## DATA
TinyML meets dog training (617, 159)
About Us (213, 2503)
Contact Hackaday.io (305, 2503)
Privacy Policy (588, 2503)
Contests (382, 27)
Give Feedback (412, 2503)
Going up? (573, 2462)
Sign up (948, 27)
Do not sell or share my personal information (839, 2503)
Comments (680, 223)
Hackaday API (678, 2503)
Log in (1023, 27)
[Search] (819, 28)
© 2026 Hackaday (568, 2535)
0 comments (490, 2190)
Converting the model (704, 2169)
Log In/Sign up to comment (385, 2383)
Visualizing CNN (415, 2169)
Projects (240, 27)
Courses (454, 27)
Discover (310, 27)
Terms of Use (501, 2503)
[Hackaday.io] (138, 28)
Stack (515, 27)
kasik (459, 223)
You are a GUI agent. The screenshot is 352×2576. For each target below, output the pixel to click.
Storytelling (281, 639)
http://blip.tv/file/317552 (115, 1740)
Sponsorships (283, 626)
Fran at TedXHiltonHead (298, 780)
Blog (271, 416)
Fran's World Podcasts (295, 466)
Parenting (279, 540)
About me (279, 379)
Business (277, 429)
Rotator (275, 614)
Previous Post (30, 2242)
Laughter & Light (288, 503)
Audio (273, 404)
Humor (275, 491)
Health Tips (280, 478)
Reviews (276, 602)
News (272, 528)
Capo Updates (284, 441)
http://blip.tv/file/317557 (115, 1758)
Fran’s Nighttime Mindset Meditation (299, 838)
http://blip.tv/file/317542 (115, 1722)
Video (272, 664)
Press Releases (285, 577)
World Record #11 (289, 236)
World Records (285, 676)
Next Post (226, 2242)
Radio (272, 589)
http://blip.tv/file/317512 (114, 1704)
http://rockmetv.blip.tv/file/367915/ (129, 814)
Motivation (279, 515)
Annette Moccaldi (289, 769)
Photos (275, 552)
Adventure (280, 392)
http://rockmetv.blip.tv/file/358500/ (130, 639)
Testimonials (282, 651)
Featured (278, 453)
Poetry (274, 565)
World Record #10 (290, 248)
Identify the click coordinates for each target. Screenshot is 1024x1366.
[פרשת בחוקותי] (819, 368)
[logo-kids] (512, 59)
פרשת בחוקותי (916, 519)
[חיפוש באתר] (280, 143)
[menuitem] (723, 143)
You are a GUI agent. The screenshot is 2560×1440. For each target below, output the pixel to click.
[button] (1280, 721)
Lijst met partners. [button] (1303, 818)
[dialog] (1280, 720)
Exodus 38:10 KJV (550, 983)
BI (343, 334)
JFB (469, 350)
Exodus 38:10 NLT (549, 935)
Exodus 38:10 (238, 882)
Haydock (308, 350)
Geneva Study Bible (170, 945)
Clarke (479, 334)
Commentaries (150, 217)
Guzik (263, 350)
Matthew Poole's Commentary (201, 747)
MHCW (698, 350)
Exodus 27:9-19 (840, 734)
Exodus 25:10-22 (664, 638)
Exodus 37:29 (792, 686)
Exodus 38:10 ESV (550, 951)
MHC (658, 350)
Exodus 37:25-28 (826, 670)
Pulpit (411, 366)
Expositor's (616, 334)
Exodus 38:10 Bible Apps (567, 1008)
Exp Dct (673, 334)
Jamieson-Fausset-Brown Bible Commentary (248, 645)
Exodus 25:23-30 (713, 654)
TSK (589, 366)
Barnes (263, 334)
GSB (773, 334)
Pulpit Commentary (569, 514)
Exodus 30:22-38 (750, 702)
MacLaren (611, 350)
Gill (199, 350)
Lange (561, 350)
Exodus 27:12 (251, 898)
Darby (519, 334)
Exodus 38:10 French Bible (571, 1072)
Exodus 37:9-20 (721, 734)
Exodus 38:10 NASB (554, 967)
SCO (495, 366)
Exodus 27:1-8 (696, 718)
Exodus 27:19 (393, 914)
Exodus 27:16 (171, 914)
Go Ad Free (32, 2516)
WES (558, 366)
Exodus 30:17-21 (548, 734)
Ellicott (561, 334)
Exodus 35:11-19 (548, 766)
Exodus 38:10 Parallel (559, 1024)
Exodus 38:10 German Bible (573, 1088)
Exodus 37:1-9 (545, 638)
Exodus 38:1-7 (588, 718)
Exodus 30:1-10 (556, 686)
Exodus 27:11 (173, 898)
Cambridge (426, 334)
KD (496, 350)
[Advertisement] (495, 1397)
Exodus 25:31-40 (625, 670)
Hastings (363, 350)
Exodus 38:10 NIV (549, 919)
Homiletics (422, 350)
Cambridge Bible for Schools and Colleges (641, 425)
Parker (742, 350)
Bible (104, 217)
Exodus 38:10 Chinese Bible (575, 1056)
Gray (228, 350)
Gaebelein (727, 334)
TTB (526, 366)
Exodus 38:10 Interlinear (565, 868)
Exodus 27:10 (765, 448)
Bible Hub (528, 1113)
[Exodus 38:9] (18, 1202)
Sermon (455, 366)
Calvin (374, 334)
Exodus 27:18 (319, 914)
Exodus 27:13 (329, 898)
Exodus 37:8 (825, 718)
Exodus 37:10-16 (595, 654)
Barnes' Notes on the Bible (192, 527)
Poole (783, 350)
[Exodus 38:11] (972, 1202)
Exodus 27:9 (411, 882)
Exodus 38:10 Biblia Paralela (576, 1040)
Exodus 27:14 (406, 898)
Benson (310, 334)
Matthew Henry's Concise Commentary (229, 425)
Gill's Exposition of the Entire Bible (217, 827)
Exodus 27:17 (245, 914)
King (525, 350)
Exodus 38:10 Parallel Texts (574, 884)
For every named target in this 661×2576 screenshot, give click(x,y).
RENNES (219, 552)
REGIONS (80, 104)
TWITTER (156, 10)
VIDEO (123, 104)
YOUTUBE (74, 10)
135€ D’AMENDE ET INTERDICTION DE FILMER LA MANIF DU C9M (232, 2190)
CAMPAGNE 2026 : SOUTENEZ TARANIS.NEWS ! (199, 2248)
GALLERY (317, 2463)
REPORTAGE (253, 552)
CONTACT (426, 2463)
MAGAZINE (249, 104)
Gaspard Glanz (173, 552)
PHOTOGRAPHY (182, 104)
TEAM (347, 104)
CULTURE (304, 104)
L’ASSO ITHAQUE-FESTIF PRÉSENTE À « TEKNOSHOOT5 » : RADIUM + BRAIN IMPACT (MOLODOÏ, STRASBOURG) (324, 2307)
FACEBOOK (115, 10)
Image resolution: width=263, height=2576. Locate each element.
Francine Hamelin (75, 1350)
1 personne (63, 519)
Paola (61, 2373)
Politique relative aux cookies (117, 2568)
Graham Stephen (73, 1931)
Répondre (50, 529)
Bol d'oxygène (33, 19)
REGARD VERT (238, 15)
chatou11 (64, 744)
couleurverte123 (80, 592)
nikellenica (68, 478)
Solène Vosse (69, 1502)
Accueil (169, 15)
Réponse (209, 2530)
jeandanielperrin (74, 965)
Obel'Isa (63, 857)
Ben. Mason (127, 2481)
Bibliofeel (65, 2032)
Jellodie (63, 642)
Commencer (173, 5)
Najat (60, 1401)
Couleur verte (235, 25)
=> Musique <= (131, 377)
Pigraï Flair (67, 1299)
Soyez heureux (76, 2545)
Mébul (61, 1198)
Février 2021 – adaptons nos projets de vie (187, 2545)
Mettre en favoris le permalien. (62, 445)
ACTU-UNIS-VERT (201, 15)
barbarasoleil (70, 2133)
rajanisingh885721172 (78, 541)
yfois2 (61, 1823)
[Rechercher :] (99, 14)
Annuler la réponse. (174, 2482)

## ASSIGNMENT
Copy out the entire material exactly.

## TASK OUTPUT
TinyML meets dog training (617, 159)
About Us (213, 2503)
Contact Hackaday.io (305, 2503)
Privacy Policy (588, 2503)
Contests (382, 27)
Give Feedback (412, 2503)
Going up? (573, 2462)
Sign up (948, 27)
Do not sell or share my personal information (839, 2503)
Comments (680, 223)
Hackaday API (678, 2503)
Log in (1023, 27)
[Search] (819, 28)
© 2026 Hackaday (568, 2535)
0 comments (490, 2190)
Converting the model (704, 2169)
Log In/Sign up to comment (385, 2383)
Visualizing CNN (415, 2169)
Projects (240, 27)
Courses (454, 27)
Discover (310, 27)
Terms of Use (501, 2503)
[Hackaday.io] (138, 28)
Stack (515, 27)
kasik (459, 223)
You are a GUI agent. The screenshot is 352×2576. For each target below, output the pixel to click.
Storytelling (281, 639)
http://blip.tv/file/317552 (115, 1740)
Sponsorships (283, 626)
Fran at TedXHiltonHead (298, 780)
Blog (271, 416)
Fran's World Podcasts (295, 466)
Parenting (279, 540)
About me (279, 379)
Business (277, 429)
Rotator (275, 614)
Previous Post (30, 2242)
Laughter & Light (288, 503)
Audio (273, 404)
Humor (275, 491)
Health Tips (280, 478)
Reviews (276, 602)
News (272, 528)
Capo Updates (284, 441)
http://blip.tv/file/317557 (115, 1758)
Fran’s Nighttime Mindset Meditation (299, 838)
http://blip.tv/file/317542 (115, 1722)
Video (272, 664)
Press Releases (285, 577)
World Record #11 (289, 236)
World Records (285, 676)
Next Post (226, 2242)
Radio (272, 589)
http://blip.tv/file/317512 (114, 1704)
http://rockmetv.blip.tv/file/367915/ (129, 814)
Motivation (279, 515)
Annette Moccaldi (289, 769)
Photos (275, 552)
Adventure (280, 392)
http://rockmetv.blip.tv/file/358500/ (130, 639)
Testimonials (282, 651)
Featured (278, 453)
Poetry (274, 565)
World Record #10 (290, 248)
Identify the click coordinates for each target. Screenshot is 1024x1366.
[פרשת בחוקותי] (819, 368)
[logo-kids] (512, 59)
פרשת בחוקותי (916, 519)
[חיפוש באתר] (280, 143)
[menuitem] (723, 143)
You are a GUI agent. The screenshot is 2560×1440. For each target below, output the pixel to click.
[button] (1280, 721)
Lijst met partners. [button] (1303, 818)
[dialog] (1280, 720)
Exodus 38:10 KJV (550, 983)
BI (343, 334)
JFB (469, 350)
Exodus 38:10 NLT (549, 935)
Exodus 38:10 (238, 882)
Haydock (308, 350)
Geneva Study Bible (170, 945)
Clarke (479, 334)
Commentaries (150, 217)
Guzik (263, 350)
Matthew Poole's Commentary (201, 747)
MHCW (698, 350)
Exodus 27:9-19 (840, 734)
Exodus 25:10-22 (664, 638)
Exodus 37:29 (792, 686)
Exodus 38:10 ESV (550, 951)
MHC (658, 350)
Exodus 37:25-28 (826, 670)
Pulpit (411, 366)
Expositor's (616, 334)
Exodus 38:10 Bible Apps (567, 1008)
Exp Dct (673, 334)
Jamieson-Fausset-Brown Bible Commentary (248, 645)
Exodus 25:23-30 (713, 654)
TSK (589, 366)
Barnes (263, 334)
GSB (773, 334)
Pulpit Commentary (569, 514)
Exodus 30:22-38 (750, 702)
MacLaren (611, 350)
Gill (199, 350)
Lange (561, 350)
Exodus 27:12 (251, 898)
Darby (519, 334)
Exodus 38:10 French Bible (571, 1072)
Exodus 37:9-20 (721, 734)
Exodus 38:10 NASB (554, 967)
SCO (495, 366)
Exodus 27:1-8 (696, 718)
Exodus 27:19 (393, 914)
Exodus 27:16 (171, 914)
Go Ad Free (32, 2516)
WES (558, 366)
Exodus 30:17-21 (548, 734)
Ellicott (561, 334)
Exodus 35:11-19 (548, 766)
Exodus 38:10 Parallel (559, 1024)
Exodus 38:10 German Bible (573, 1088)
Exodus 37:1-9 (545, 638)
Exodus 38:1-7 (588, 718)
Exodus 30:1-10 (556, 686)
Exodus 27:11 (173, 898)
Cambridge (426, 334)
KD (496, 350)
[Advertisement] (495, 1397)
Exodus 25:31-40 (625, 670)
Hastings (363, 350)
Exodus 38:10 NIV (549, 919)
Homiletics (422, 350)
Cambridge Bible for Schools and Colleges (641, 425)
Parker (742, 350)
Bible (104, 217)
Exodus 38:10 Chinese Bible (575, 1056)
Gray (228, 350)
Gaebelein (727, 334)
TTB (526, 366)
Exodus 38:10 Interlinear (565, 868)
Exodus 27:10 (765, 448)
Bible Hub (528, 1113)
[Exodus 38:9] (18, 1202)
Sermon (455, 366)
Calvin (374, 334)
Exodus 27:18 (319, 914)
Exodus 27:13 (329, 898)
Exodus 37:8 (825, 718)
Exodus 37:10-16 (595, 654)
Barnes' Notes on the Bible (192, 527)
Poole (783, 350)
[Exodus 38:11] (972, 1202)
Exodus 27:9 (411, 882)
Exodus 38:10 Biblia Paralela (576, 1040)
Exodus 27:14 (406, 898)
Benson (310, 334)
Matthew Henry's Concise Commentary (229, 425)
Gill's Exposition of the Entire Bible (217, 827)
Exodus 27:17 (245, 914)
King (525, 350)
Exodus 38:10 Parallel Texts (574, 884)
For every named target in this 661×2576 screenshot, give click(x,y).
RENNES (219, 552)
REGIONS (80, 104)
TWITTER (156, 10)
VIDEO (123, 104)
YOUTUBE (74, 10)
135€ D’AMENDE ET INTERDICTION DE FILMER LA MANIF DU C9M (232, 2190)
CAMPAGNE 2026 : SOUTENEZ TARANIS.NEWS ! (199, 2248)
GALLERY (317, 2463)
REPORTAGE (253, 552)
CONTACT (426, 2463)
MAGAZINE (249, 104)
Gaspard Glanz (173, 552)
PHOTOGRAPHY (182, 104)
TEAM (347, 104)
CULTURE (304, 104)
L’ASSO ITHAQUE-FESTIF PRÉSENTE À « TEKNOSHOOT5 » : RADIUM + BRAIN IMPACT (MOLODOÏ, STRASBOURG) (324, 2307)
FACEBOOK (115, 10)
Image resolution: width=263, height=2576. Locate each element.
Francine Hamelin (75, 1350)
1 personne (63, 519)
Paola (61, 2373)
Politique relative aux cookies (117, 2568)
Graham Stephen (73, 1931)
Répondre (50, 529)
Bol d'oxygène (33, 19)
REGARD VERT (238, 15)
chatou11 (64, 744)
couleurverte123 (80, 592)
nikellenica (68, 478)
Solène Vosse (69, 1502)
Accueil (169, 15)
Réponse (209, 2530)
jeandanielperrin (74, 965)
Obel'Isa (63, 857)
Ben. Mason (127, 2481)
Bibliofeel (65, 2032)
Jellodie (63, 642)
Commencer (173, 5)
Najat (60, 1401)
Couleur verte (235, 25)
=> Musique <= (131, 377)
Pigraï Flair (67, 1299)
Soyez heureux (76, 2545)
Mébul (61, 1198)
Février 2021 – adaptons nos projets de vie (187, 2545)
Mettre en favoris le permalien. (62, 445)
ACTU-UNIS-VERT (201, 15)
barbarasoleil (70, 2133)
rajanisingh885721172 (78, 541)
yfois2 (61, 1823)
[Rechercher :] (99, 14)
Annuler la réponse. (174, 2482)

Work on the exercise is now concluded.